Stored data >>
━━━━━━━━━━━━━━━━━━━━

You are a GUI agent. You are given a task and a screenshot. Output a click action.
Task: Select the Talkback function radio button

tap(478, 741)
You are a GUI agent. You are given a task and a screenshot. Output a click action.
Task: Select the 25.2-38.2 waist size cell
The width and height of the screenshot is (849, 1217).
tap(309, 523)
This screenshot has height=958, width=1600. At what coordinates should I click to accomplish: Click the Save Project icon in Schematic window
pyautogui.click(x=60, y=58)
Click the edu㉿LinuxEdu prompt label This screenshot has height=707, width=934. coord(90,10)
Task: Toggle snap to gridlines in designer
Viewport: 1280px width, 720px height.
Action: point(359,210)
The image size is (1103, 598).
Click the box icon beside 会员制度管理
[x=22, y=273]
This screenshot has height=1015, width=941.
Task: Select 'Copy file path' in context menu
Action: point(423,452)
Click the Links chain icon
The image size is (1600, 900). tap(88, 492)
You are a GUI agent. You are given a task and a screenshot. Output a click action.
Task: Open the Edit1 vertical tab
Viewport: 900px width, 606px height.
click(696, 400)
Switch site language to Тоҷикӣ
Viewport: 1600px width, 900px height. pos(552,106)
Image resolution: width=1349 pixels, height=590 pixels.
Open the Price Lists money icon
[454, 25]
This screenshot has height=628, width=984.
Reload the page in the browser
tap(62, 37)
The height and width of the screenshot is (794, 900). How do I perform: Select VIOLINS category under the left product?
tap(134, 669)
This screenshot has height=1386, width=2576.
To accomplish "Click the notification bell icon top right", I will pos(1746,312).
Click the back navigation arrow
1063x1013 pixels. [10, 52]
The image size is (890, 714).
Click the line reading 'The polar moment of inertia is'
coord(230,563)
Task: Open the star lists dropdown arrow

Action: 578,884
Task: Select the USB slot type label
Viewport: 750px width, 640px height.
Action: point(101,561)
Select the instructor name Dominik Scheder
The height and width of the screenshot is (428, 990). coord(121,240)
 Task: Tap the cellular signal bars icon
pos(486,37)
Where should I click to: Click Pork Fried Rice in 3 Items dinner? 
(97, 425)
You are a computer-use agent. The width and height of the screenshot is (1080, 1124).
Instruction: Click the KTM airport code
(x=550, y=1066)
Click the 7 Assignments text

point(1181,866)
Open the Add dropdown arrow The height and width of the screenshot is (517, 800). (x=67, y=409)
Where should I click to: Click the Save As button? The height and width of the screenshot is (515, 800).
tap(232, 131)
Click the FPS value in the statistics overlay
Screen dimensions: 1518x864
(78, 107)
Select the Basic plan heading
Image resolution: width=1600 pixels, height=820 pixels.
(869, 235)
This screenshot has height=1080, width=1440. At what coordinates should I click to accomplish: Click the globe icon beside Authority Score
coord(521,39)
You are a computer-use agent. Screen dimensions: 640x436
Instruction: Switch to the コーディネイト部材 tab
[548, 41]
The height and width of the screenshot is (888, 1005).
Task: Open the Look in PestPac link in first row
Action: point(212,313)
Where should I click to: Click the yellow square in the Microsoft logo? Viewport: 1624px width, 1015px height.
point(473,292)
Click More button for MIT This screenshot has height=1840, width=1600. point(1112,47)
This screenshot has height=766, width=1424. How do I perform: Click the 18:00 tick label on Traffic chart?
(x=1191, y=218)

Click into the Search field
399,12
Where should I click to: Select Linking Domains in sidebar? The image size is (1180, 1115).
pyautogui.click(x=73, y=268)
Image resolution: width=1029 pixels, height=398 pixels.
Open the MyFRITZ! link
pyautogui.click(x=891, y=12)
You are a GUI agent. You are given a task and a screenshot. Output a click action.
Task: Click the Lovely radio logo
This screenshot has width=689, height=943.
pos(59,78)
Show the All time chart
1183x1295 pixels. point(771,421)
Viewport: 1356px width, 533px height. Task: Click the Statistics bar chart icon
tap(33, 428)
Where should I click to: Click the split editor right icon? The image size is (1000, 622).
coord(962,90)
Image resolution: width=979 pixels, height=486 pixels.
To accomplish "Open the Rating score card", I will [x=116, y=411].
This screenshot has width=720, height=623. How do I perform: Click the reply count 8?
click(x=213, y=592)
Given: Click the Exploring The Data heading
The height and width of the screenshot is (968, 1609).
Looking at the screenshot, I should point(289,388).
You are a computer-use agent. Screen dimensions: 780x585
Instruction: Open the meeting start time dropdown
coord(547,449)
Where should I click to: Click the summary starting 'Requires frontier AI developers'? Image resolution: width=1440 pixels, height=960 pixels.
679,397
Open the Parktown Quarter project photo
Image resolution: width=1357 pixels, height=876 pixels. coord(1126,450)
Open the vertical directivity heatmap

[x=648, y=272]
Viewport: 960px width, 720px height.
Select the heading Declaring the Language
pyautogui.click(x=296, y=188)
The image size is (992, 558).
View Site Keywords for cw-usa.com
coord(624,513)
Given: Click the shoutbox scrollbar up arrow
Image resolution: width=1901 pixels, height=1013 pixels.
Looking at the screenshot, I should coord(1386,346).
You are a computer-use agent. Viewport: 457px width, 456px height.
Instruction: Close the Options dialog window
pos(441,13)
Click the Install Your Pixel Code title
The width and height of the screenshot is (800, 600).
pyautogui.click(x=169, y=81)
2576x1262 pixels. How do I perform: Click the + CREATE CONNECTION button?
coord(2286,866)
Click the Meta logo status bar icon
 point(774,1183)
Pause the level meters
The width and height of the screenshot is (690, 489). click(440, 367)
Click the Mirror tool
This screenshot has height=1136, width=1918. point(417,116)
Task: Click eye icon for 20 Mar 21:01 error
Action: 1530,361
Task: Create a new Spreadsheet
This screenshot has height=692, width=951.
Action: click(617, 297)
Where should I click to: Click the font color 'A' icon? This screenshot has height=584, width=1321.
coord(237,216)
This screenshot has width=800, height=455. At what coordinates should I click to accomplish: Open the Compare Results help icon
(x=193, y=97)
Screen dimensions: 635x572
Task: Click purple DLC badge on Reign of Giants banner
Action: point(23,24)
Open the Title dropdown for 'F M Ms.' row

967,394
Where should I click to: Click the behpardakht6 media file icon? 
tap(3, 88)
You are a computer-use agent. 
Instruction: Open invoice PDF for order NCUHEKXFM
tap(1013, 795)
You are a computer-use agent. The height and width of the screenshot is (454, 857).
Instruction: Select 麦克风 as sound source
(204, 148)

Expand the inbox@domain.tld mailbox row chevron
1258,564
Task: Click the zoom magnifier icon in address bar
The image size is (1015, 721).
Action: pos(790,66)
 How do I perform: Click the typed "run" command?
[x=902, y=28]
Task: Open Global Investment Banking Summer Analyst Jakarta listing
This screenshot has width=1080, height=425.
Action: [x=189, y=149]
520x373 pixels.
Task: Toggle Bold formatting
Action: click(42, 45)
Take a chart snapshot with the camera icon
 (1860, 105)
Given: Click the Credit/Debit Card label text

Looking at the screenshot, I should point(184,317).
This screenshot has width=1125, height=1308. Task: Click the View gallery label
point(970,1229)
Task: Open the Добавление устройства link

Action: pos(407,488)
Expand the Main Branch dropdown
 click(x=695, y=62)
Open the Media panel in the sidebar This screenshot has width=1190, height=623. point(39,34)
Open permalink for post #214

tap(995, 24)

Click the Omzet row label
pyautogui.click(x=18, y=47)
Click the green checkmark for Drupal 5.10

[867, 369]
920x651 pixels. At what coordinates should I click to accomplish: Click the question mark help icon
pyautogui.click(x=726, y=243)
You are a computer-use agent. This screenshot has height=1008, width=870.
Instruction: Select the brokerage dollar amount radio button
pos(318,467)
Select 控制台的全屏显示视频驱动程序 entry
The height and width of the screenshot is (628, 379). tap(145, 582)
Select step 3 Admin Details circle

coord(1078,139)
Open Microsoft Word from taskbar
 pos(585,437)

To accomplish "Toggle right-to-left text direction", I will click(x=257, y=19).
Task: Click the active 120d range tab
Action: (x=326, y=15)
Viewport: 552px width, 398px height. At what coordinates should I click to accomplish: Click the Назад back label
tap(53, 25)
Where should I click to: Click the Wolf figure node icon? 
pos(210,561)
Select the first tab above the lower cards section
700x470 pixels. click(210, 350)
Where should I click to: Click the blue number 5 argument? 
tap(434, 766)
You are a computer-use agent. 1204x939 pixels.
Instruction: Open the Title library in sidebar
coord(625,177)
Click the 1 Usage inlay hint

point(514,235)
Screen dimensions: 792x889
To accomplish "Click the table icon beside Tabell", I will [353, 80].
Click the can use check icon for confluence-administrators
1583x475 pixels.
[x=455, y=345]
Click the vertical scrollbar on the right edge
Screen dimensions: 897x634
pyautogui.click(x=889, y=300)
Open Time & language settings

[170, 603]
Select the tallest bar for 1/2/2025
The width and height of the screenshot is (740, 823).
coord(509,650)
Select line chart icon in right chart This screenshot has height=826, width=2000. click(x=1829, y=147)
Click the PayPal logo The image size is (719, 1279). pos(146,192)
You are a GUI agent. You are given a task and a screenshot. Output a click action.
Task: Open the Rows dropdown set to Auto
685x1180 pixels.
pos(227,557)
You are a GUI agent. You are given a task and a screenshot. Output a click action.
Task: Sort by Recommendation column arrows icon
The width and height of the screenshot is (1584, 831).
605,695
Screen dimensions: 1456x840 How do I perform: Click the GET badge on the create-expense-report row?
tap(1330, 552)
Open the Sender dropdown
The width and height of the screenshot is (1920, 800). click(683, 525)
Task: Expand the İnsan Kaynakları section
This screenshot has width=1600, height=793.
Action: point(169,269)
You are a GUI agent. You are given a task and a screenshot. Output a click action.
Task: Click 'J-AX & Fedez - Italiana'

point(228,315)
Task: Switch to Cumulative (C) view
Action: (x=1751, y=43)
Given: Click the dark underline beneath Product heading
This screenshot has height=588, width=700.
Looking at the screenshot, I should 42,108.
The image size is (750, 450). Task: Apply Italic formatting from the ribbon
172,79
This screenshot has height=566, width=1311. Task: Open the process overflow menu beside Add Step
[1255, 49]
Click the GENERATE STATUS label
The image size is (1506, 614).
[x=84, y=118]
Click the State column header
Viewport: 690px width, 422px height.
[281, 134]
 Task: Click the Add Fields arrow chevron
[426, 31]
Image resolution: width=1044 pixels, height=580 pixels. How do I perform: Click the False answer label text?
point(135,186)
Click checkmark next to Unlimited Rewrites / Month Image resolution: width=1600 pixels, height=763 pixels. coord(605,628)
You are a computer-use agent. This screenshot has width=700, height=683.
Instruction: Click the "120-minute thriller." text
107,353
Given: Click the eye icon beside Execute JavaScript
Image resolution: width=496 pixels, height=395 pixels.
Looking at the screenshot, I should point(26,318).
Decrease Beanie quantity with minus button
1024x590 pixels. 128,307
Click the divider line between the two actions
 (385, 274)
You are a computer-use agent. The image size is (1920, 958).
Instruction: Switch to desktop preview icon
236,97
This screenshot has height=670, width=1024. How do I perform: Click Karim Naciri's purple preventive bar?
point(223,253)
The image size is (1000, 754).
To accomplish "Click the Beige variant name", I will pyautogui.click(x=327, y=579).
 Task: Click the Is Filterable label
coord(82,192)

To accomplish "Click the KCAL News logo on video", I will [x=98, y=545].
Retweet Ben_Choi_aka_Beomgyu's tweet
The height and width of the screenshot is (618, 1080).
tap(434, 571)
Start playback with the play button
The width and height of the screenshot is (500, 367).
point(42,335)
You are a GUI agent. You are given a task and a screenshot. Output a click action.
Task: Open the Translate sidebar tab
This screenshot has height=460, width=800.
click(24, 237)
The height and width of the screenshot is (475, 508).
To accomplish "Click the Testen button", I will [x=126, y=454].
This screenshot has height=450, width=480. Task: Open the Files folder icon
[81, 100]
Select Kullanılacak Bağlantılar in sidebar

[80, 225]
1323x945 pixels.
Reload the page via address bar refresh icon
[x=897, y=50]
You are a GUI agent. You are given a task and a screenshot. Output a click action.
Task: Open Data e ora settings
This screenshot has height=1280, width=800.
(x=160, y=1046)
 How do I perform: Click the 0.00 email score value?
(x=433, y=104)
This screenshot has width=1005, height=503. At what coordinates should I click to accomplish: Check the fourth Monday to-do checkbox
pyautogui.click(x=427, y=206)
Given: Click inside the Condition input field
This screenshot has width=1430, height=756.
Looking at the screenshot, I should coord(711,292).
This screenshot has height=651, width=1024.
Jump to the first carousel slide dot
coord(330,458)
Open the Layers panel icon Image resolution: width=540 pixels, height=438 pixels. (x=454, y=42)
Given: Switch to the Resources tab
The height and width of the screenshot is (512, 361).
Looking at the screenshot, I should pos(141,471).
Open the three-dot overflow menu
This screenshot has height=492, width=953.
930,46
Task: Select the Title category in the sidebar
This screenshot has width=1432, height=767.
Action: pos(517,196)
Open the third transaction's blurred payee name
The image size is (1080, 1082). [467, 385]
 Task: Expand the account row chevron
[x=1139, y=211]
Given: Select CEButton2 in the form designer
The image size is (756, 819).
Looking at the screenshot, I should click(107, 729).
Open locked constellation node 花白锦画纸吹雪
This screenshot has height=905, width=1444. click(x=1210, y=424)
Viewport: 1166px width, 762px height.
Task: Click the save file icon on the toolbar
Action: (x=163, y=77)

━━━━━━━━━━━━━━━━━━━━

Task instructions >>
Match on "designer" and report each line of the data above that has it.

Task response >>
Task: Toggle snap to gridlines in designer
Given: Select CEButton2 in the form designer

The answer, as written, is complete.